EXTRACTED DATA below:

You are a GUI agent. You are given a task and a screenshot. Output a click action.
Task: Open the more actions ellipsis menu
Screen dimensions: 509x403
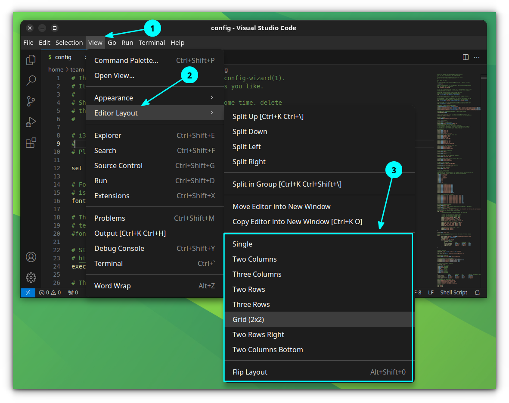(x=477, y=57)
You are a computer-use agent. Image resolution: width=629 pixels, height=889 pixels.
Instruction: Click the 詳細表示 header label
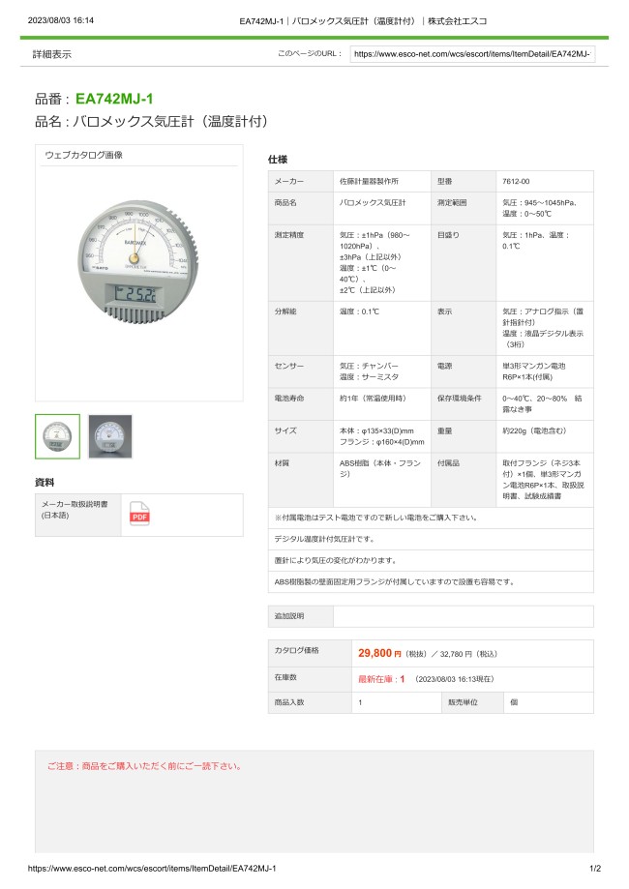pyautogui.click(x=52, y=55)
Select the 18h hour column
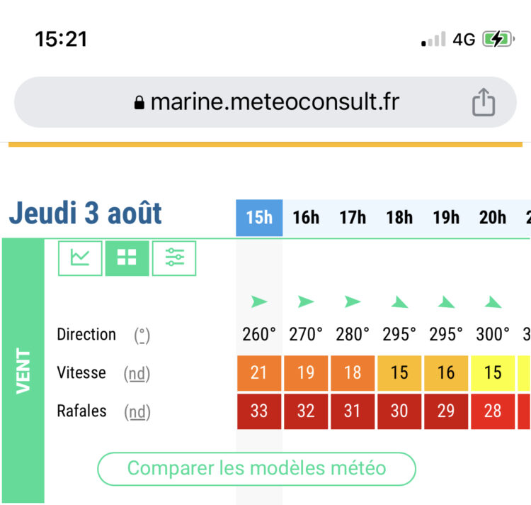This screenshot has height=505, width=531. [x=399, y=218]
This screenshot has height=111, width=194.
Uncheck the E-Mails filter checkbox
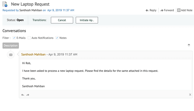click(x=14, y=38)
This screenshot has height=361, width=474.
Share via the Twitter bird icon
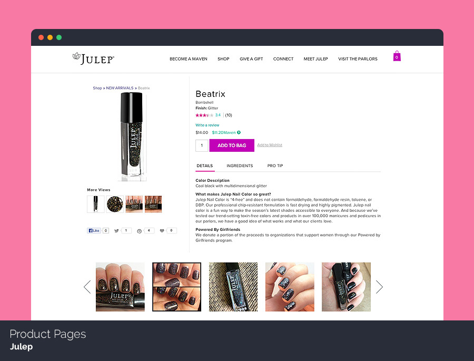(116, 231)
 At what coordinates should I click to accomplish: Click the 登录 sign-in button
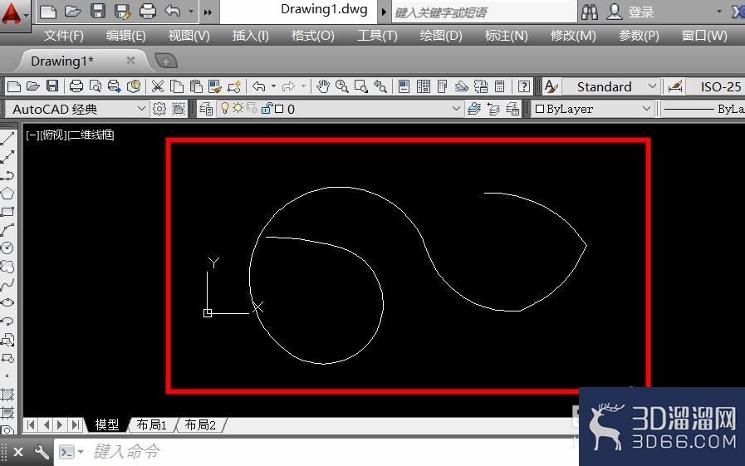[x=641, y=12]
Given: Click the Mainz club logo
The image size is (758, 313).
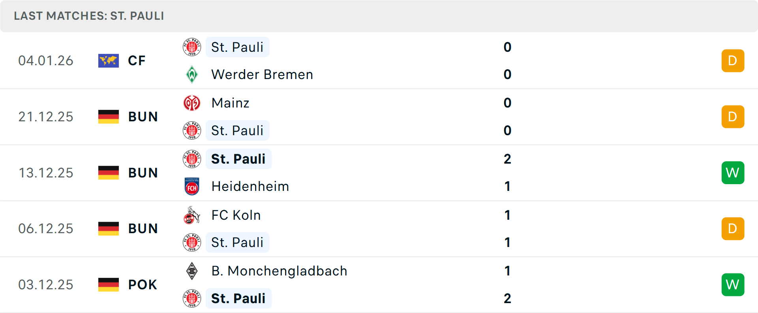Looking at the screenshot, I should pyautogui.click(x=192, y=103).
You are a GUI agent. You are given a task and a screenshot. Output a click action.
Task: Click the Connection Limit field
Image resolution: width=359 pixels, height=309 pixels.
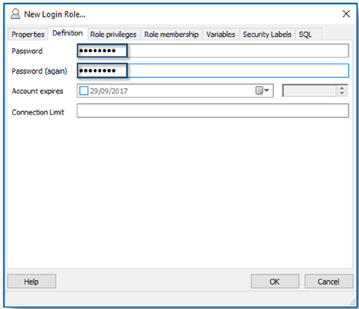[x=212, y=112]
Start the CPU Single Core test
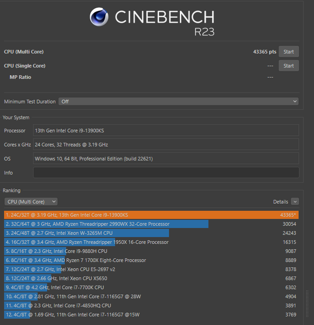314x325 pixels. pos(289,66)
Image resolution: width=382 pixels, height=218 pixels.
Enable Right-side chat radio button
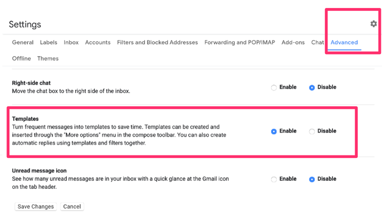pyautogui.click(x=274, y=87)
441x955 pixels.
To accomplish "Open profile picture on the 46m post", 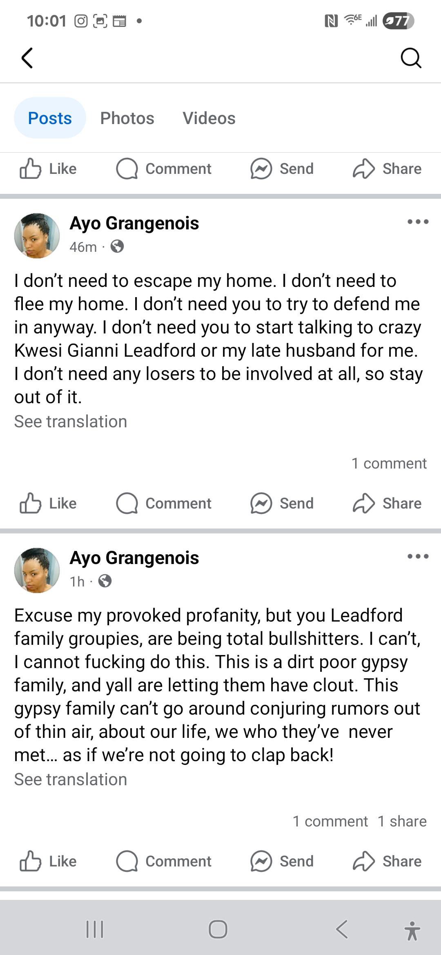I will [x=37, y=235].
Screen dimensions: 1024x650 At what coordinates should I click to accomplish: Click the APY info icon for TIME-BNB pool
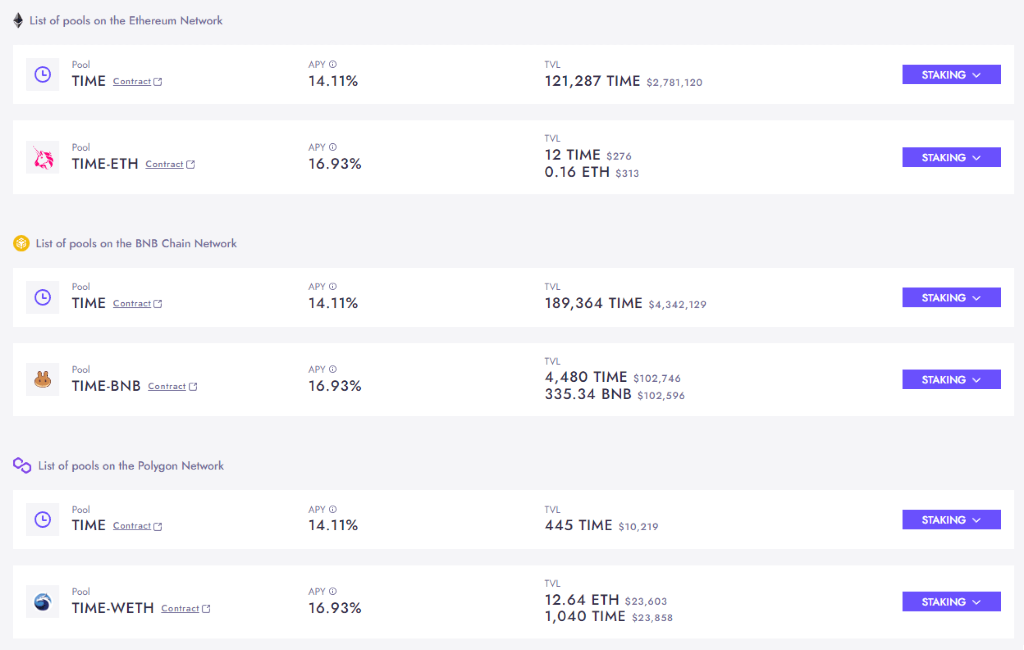(333, 369)
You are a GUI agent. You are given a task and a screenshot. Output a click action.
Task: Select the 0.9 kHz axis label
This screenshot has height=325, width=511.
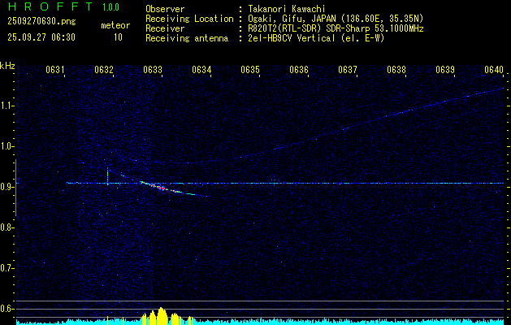coord(6,187)
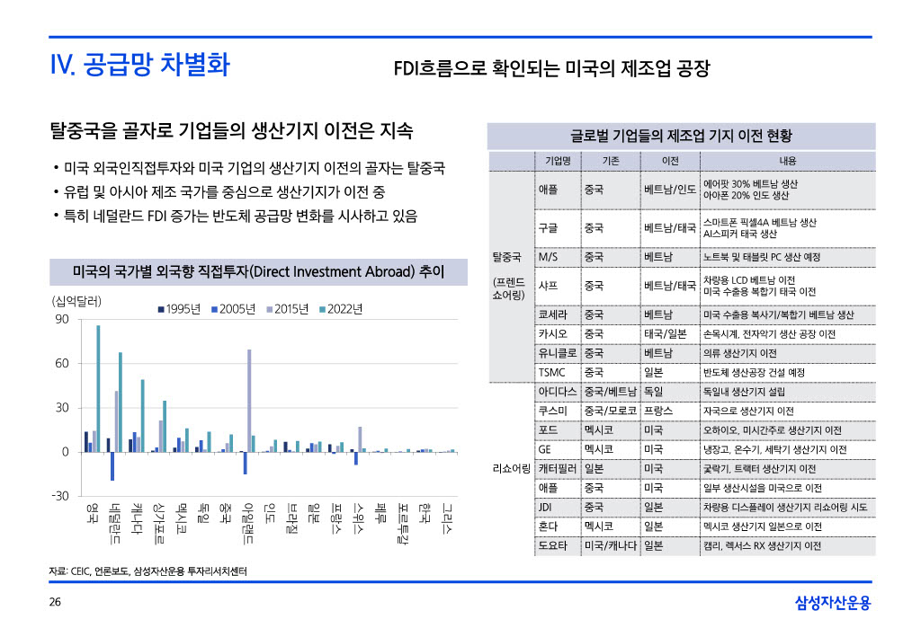
Task: Click the 'FDI흐름으로 확인되는 미국의 제조업 공장' subtitle
Action: click(551, 68)
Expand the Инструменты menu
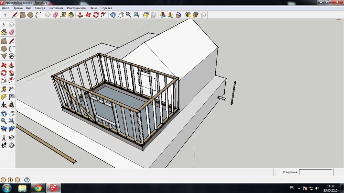 (76, 8)
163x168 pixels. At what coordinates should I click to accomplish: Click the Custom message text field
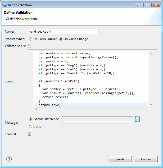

End of EXTRACTED DATA.

Please copy out each line of the listing above that contains the string "field".

* RESPONSE AREA:
Task: Click the Connection Limit field
163x168 pixels. At what coordinates should I click to accomplish: Click the Custom message text field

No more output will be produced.